Flying is present in her upcoming memoir of her mother’s illness, “The Bridge to Take When Things Get Serious.”

“The reason I write memoir in general is to work things out, to discover how this happened, to make sense of my life,” she says. “The Bridge” was harder to compose than “Miss New York,” Jakiela explains, because her mother was a tougher, more challenging individual than her dad — and because, unlike her first book, this memoir was about her adulthood. Kids, in life and in nonfiction, are allowed wrong turns, false starts and just “to be an idiot,” in Jakiela’s words; adults are not.

Memoirs also are scarier to publish than poems, she says. She recalls seeing her early poetry appear in small literary magazines: “I assumed nobody would read them and I could do what I want,” she says. Then “Miss New York” was slated to appear.

“A week before it came out I went fetal. I had this moment when I wanted to lie down in traffic and say, ‘What did I do?’”

She was consoled recently by a memoir panel discussion at the Association of Writers & Writing Programs conference, in which she participated. When you write about your life, the panel concluded, “people are going to misunderstand you, people are going to be angry at you. It’s risky business. You have to find a way to understand yourself and figure yourself out.”

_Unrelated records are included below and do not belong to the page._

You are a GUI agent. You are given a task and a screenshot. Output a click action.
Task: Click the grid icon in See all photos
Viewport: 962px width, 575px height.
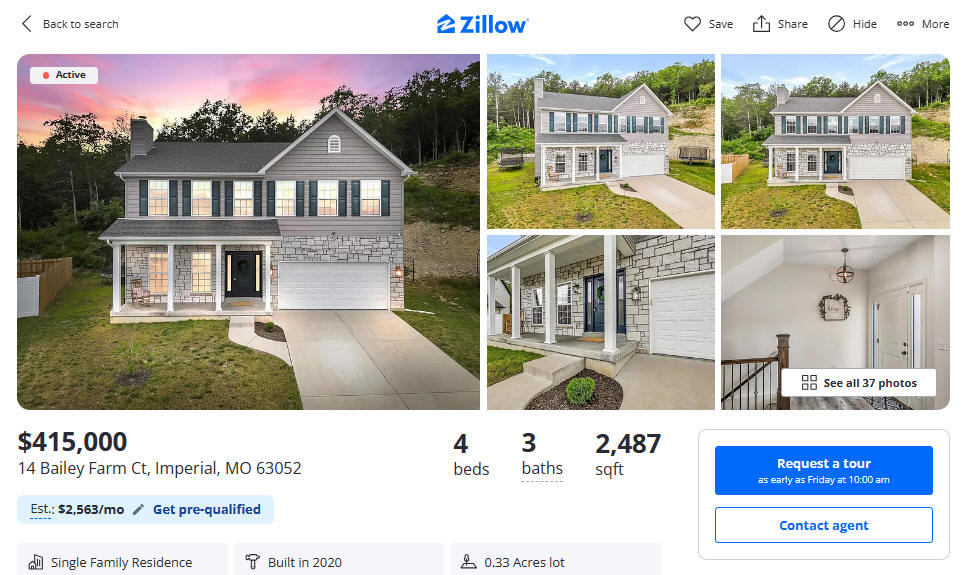point(809,383)
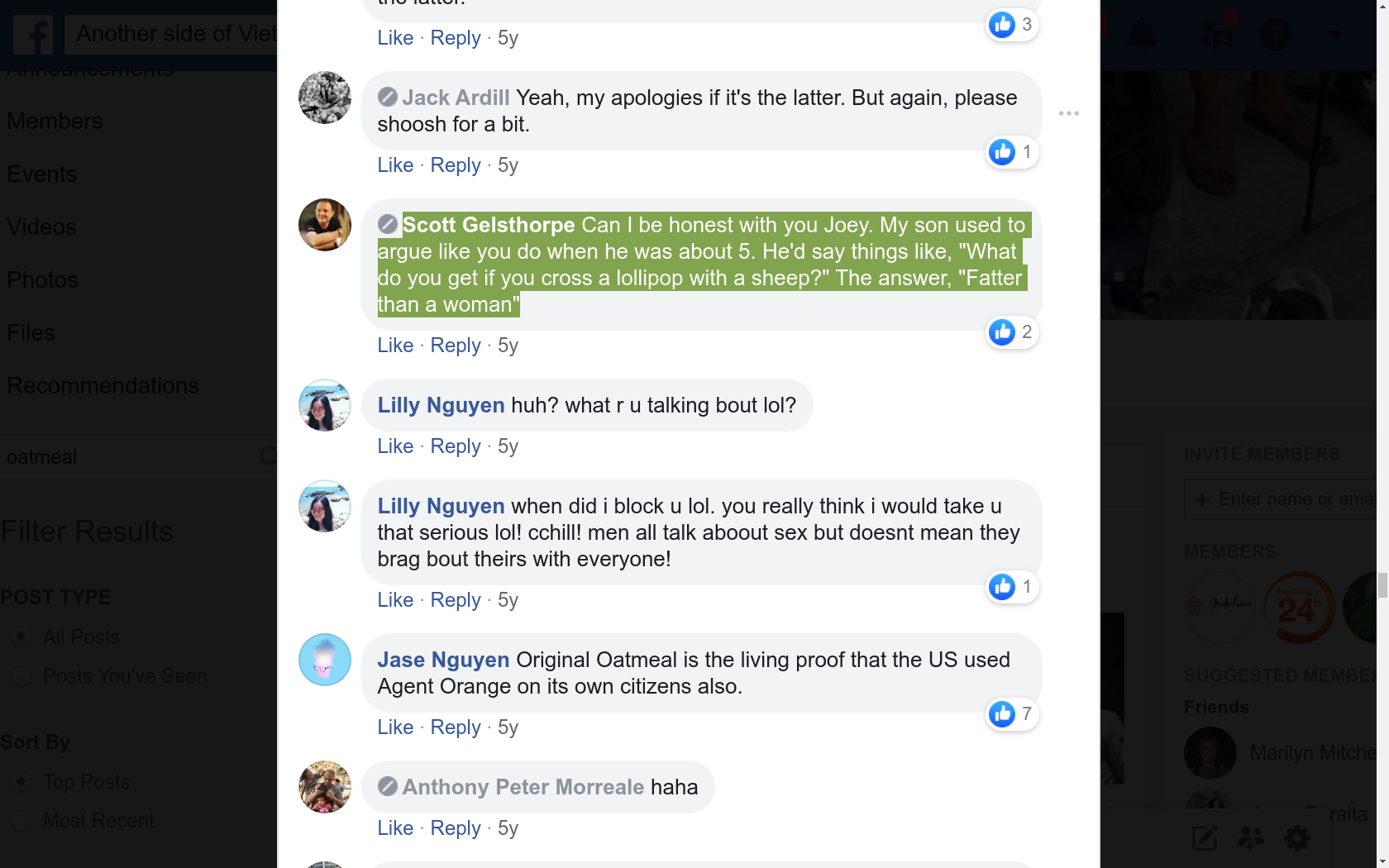
Task: Click the Facebook home logo
Action: (32, 35)
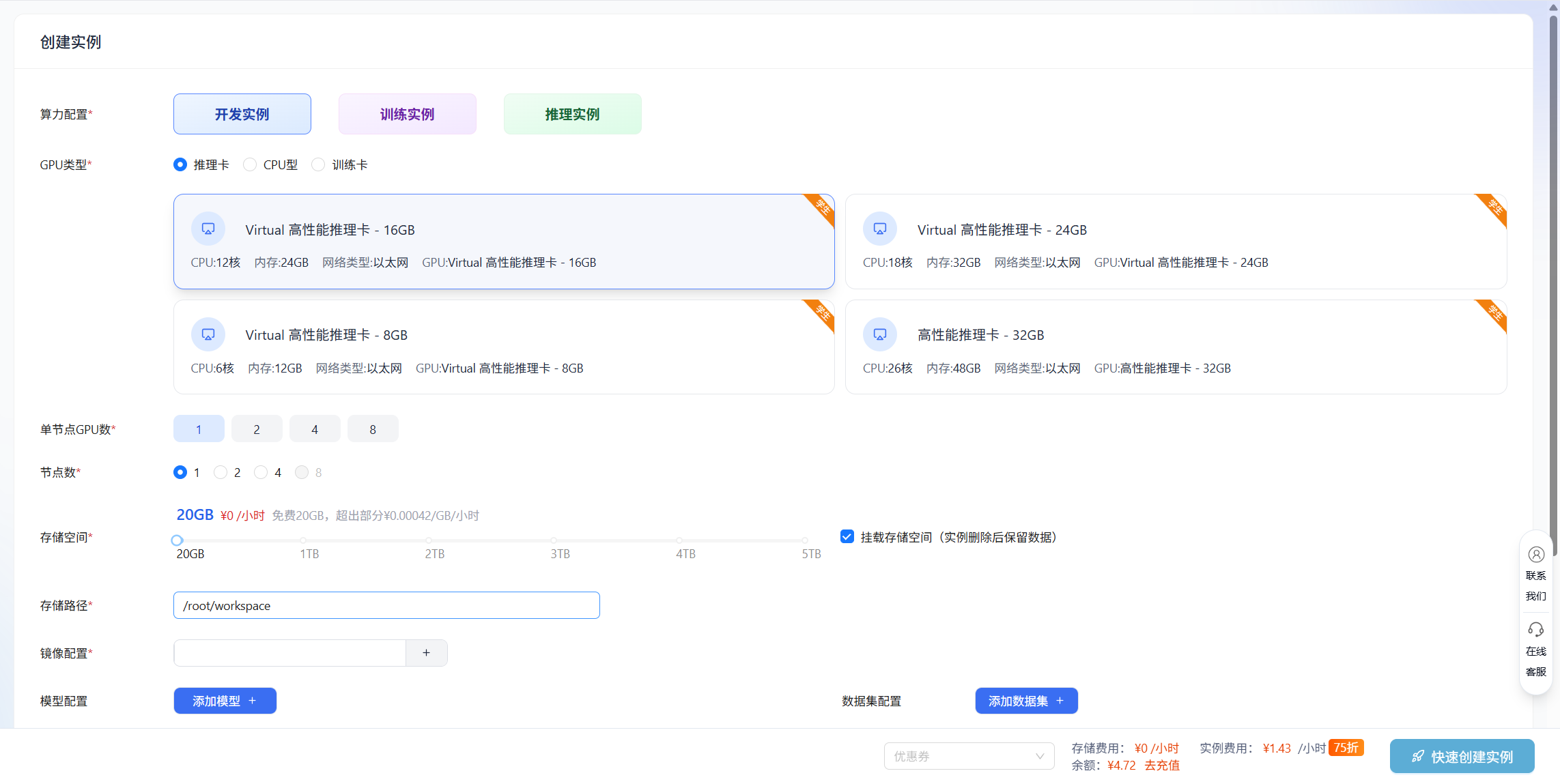Select the 训练卡 GPU type radio
The width and height of the screenshot is (1560, 784).
318,164
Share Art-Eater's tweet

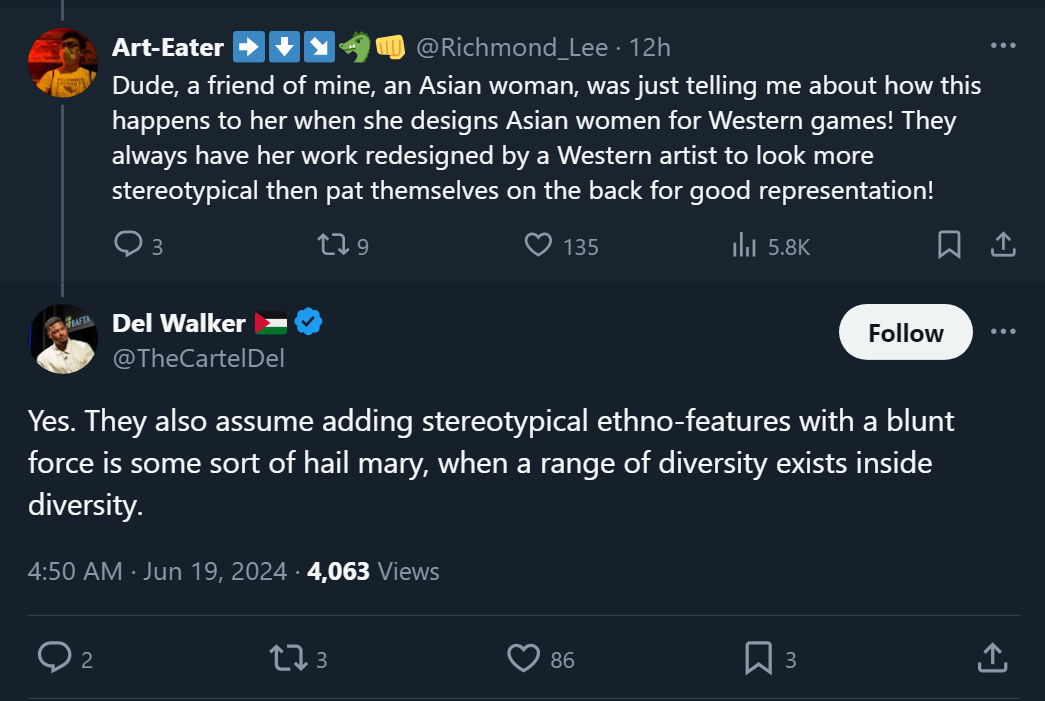click(x=1002, y=245)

“Maybe it’s part of an ongoing grieving process too,” she says of “The Bridge,” “the desire to give it shape … to make something out of it that will be, maybe, beautiful.

“As a writer you want to connect to readers, that people will say, ‘Me too!’ I’ve written a novel and it’s terrible, so to some degree I’m an autobiographical writer. Perhaps it comes from being a journalist. What are the facts of my life? What does it say about me or about being human in general?”

***

Perhaps her feeling of being “a little lost and floaty,” as she describes her state of mind back in college, comes from being adopted. “For the adopted person, loss is love and love is loss,” she says. “I think I write about home and family because of that emotional thing. There’s part of being a flight attendant where you’re anonymous and floating around, and that was familiar to me.”

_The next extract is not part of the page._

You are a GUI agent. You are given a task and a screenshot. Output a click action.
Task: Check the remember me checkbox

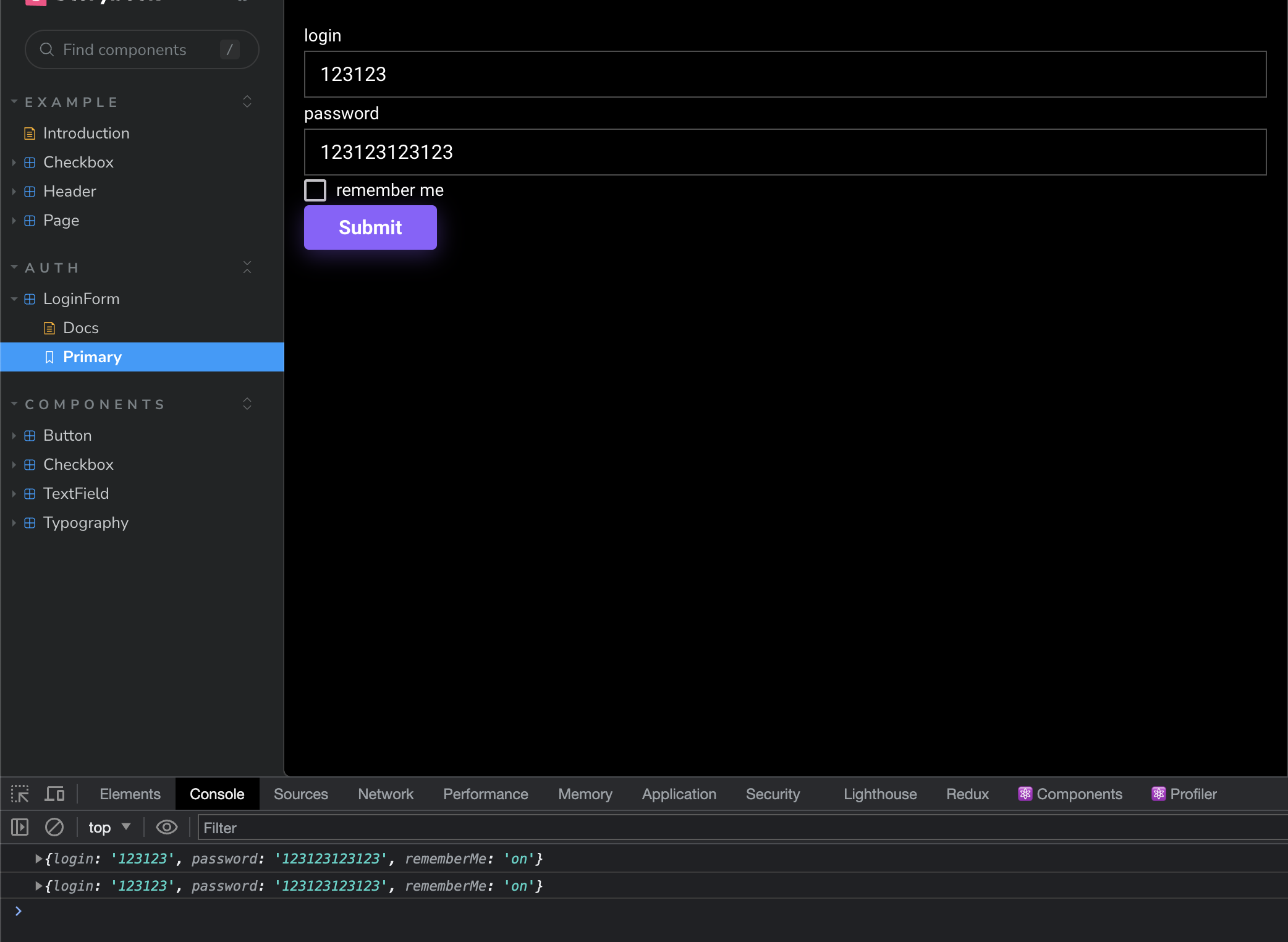(315, 190)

Adoption and her own parenthood are the subjects of her manuscript in progress, “Virtual Mother.” She also is working on an essay about Studs Terkel.

Looking back at her career, she recalls the MFA student readings she sat through, featuring too many poets reading in a drone-like voice.

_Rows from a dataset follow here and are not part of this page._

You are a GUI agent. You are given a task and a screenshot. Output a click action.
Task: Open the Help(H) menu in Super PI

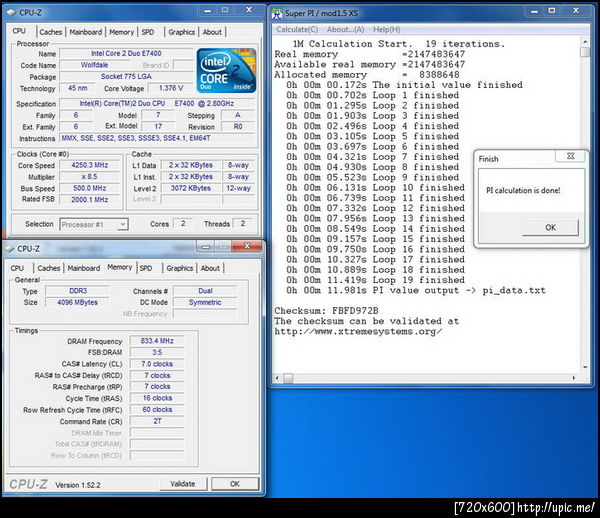(x=387, y=29)
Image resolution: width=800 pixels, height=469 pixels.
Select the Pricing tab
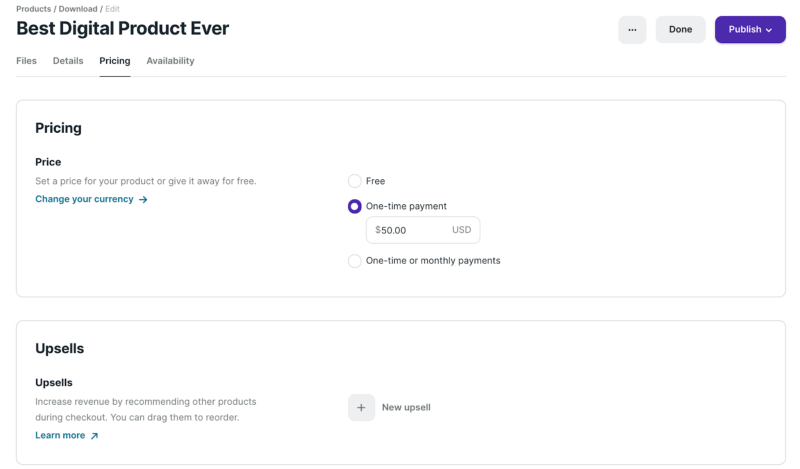115,61
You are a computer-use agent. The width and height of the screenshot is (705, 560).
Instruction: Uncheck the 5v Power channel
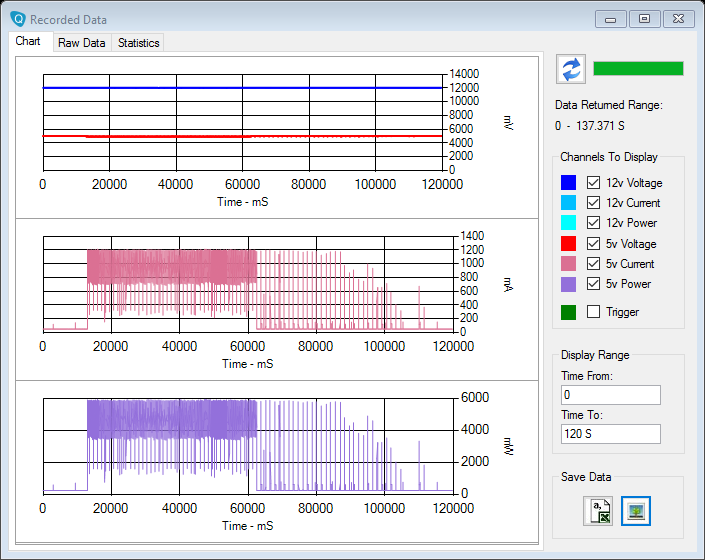point(593,284)
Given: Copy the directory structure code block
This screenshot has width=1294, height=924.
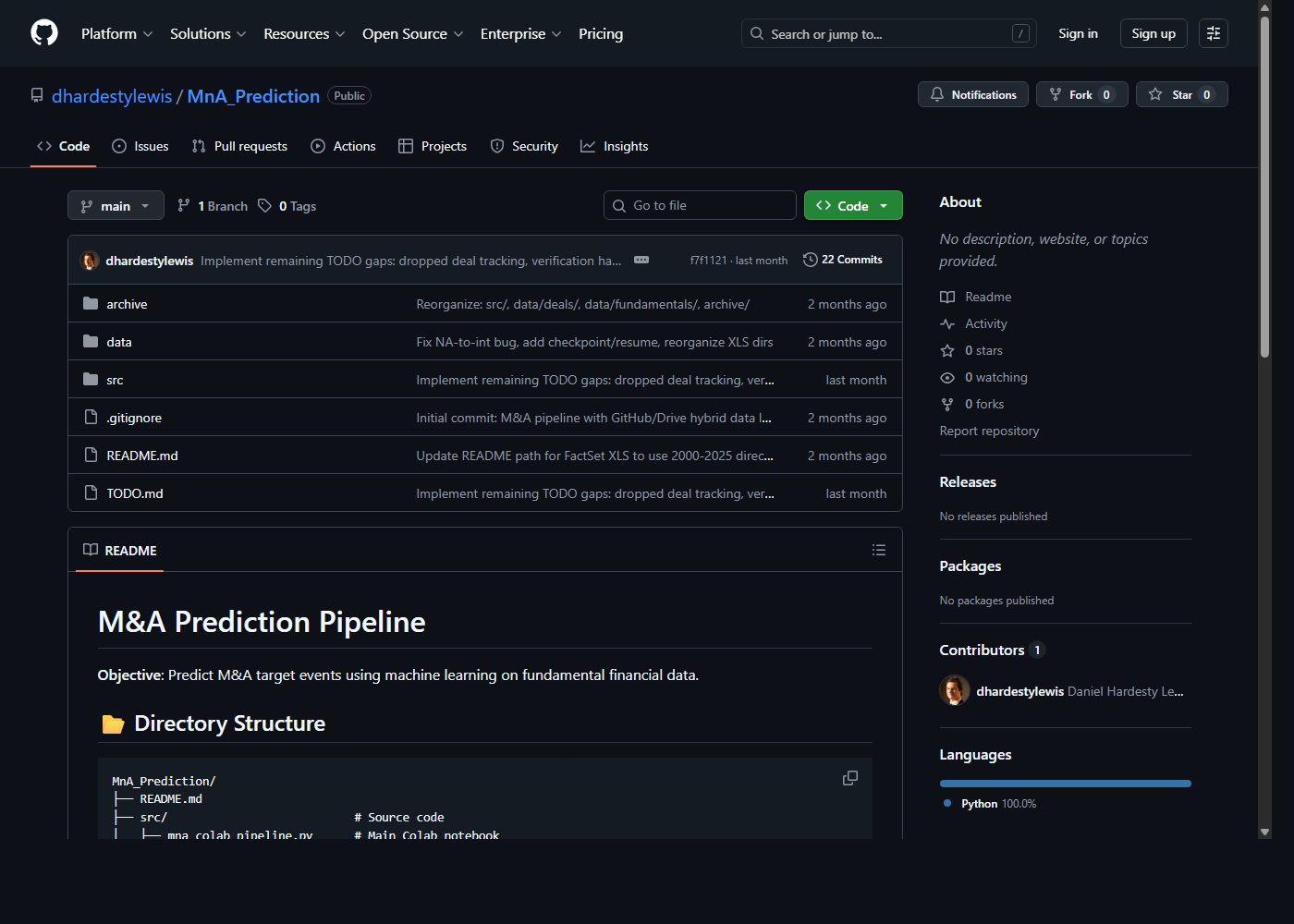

“I don’t want to bore people,” she says. “And again, it’s not fashionable to say this — but a poem, you can just have it. It doesn’t take long to read. You can read it again and hear something else, and again and hear something else. It’s a good way to give people a fast experience. We’re all so busy. I don’t know if poetry can be practical — but maybe that’s the Studs Terkel part of me.”